А Лапин ездил на Памир, когда там мало что изменилось со времен литературных странствований Мстиславского. Не приходится особенно удивляться, что порой в повести о Памире истина бывает близка к вымыслу, а вымысел кажется действительностью, реальностью.

Даже в книге Лапина и Хацревина «Сталинабадский архив», книге документальной, и то материал очень пестрый: здесь и вводные новеллы, и стихи, и фольклор, вероятно, отчасти подлинный, частью стилизация.

Был как-то в московском Доме печати в середине двадцатых годов вечер переводов среднеазиатских поэтов. Тогда их еще знали очень мало. Выступал здесь и Захар Хацревин со своими переводами стихов таджикских и персидских поэтов. Неожиданно поднялся на эстраду человек в тюбетейке, он оказался одним из тех поэтов, произведения которого читались.

— Это не мои стихи, — сказал он. — Это гораздо лучше, чем я писал.

Хацревин был не на шутку смущен. Но таджикский поэт его благодарил. Благодарил искренне. По его словам, переводчик улучшил стихи, предложил их русскому читателю в более совершенном виде.

Когда вышла книга наших авторов «Новый Гафиз», я был удивлен. Ну кому у нас придет в голову назвать книгу «Новый Пушкин», «Новый Лермонтов»?

— На Востоке, — сказал мне Лапин, — совсем иное отношение к классике. Там принято писать в манере Гафиза, Саади, Рудаки. Устраиваются даже состязания поэтов, работающих в манере того или иного классического автора.

Мне пришлось видеть наших авторов в окружении таджикских и узбекских поэтов. Они считали Лапина и Хацревина не популяризаторами и не документалистами, а поэтами-творцами. Недаром Лапин мне рассказывал, что в одном таджикском кишлаке им предложили принять участие в состязании поэтов. И выступления эти прошли с успехом, хотя русский язык там мало кто знал…

Та жизнь далеких советских окраин, которую описывали мои друзья, давно ушла в прошлое. Но их произведения и сейчас имеют познавательное и историческое значение. Первыми из квалифицированных русских литераторов они побывали в отдаленных районах страны. Те гигантские изменения, которые внесла Советская власть, они изобразили как подлинные художники, подлинные поэты. Оттого их очерки вошли в золотой фонд советской литературы и все больше и больше привлекают внимание исследователей, а при переизданиях и новых читателей.

На Памире, на Чукотке, в Монголии и в других малоосвоенных тогда местах они прошли много километров в условиях очень тяжелых, то верхом, то пешком, близко познакомились с населением, работая то статистиками, то кооператорами, то культработниками в музеях и библиотеках. Работа и дружба с населением позволила им описать и сделать доступной широкому читателю жизнь советских окраин того времени.
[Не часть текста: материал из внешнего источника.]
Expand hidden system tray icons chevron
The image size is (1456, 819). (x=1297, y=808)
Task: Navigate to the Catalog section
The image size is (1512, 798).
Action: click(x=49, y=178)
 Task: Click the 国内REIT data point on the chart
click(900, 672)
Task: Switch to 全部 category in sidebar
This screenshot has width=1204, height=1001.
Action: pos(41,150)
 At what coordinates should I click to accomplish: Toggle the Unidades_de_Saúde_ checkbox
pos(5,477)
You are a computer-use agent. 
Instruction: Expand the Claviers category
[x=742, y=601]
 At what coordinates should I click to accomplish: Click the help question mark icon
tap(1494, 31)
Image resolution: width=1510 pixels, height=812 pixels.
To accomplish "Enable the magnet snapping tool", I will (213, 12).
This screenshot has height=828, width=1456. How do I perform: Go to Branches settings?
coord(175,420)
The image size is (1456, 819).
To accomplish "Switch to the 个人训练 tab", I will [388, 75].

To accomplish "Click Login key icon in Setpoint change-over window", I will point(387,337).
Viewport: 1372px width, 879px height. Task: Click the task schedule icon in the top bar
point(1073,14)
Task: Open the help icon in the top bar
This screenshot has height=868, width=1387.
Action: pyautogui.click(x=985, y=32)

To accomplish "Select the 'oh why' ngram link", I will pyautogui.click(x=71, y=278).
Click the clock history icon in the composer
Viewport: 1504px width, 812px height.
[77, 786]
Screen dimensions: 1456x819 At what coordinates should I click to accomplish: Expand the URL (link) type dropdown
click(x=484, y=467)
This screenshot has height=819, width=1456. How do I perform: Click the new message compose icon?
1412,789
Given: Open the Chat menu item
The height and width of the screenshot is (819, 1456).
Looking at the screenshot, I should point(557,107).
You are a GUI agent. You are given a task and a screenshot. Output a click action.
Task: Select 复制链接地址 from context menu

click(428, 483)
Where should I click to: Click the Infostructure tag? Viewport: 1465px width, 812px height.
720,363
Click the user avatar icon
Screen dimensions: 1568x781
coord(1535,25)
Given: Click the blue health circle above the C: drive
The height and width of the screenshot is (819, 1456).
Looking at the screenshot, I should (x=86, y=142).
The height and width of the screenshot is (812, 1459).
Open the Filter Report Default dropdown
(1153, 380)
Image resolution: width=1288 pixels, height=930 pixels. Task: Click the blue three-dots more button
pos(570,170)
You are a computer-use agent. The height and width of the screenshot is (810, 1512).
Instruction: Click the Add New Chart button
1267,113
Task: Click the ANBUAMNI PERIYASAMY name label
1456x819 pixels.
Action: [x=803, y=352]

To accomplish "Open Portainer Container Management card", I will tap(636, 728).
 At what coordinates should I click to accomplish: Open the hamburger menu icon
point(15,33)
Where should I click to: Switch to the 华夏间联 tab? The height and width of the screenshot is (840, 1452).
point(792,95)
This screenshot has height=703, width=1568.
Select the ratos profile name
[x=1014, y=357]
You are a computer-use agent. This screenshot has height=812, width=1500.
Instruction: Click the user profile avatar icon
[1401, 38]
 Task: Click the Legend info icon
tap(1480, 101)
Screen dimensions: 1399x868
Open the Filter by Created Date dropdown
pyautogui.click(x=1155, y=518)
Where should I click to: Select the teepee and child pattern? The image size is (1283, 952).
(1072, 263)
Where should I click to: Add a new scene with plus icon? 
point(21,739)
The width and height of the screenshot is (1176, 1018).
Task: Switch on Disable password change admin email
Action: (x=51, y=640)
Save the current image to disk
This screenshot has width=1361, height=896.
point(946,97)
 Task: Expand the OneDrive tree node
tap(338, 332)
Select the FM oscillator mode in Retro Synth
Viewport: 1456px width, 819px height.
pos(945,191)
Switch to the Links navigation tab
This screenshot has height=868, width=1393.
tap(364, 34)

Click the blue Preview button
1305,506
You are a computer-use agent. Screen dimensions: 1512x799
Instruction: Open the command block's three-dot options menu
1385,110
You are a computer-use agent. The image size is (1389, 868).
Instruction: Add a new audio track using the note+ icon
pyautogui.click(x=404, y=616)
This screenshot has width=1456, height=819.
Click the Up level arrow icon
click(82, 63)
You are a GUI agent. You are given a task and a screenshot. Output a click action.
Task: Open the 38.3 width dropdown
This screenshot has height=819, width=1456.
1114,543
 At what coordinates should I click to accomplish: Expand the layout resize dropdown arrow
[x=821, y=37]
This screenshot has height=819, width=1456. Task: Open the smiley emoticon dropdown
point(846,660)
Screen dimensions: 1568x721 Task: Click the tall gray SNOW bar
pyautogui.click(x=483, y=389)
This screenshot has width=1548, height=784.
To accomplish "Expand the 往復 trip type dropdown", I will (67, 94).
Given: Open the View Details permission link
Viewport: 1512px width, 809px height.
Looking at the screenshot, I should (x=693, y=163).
Это были первые советские писатели-путешественники, они стали зачинателями жанра и в какой-то мере открывателями новых путей.

Конечно, по сравнению с путешествиями писателей и журналистов наших дней маршруты их поездок могут показаться скромными. За рубежом нашей страны они побывали только в Народной Монголии и затем незадолго до войны плавали в качестве матросов до Александрии (эта поездка почти не отразилась в их творчестве). Лапин несколько дней был в Японии на острове Хакодате, Хацревин — недолго в Тегеране. Вот и все… Но они хорошо понимали опасность империализма, угрозу будущей войны и фашизма. Умели об этом сказать в полную силу. Они видели врагов нашей страны. И обо всем этом говорилось в их произведениях ярко, образно и занимательно.

Автор этих строк, хорошо знавший обоих писателей, склонен был порой удивляться. Неужели это пишут мои приятели, хилый на вид Боря, такой домашний, московский молодой человек, и инфернальный красавец Зяма? Я даже шутя у Зямы спрашивал:

— Неужели вы все это пишете?

А он отвечал в своем стиле:

— Нет, это не мы пишем, пишет советский джинн, а мы его только держим в нашей бутылке.

Этот «советский джинн» хоть и писал порой по-разному, но все глубже и глубже проникал в жизнь, показывал людей различных, и друзей и врагов. Если в ранних их очерках были некоторые элементы объективизма, может быть, даже эстетства, то теперь уже все ясней чувствовались те огромные перемены в жизни далеких окраин, которые принесла Советская власть. И эти очерки все сильнее проникались коммунистической идеологией, и все ярче звучала в них патриотическая тема.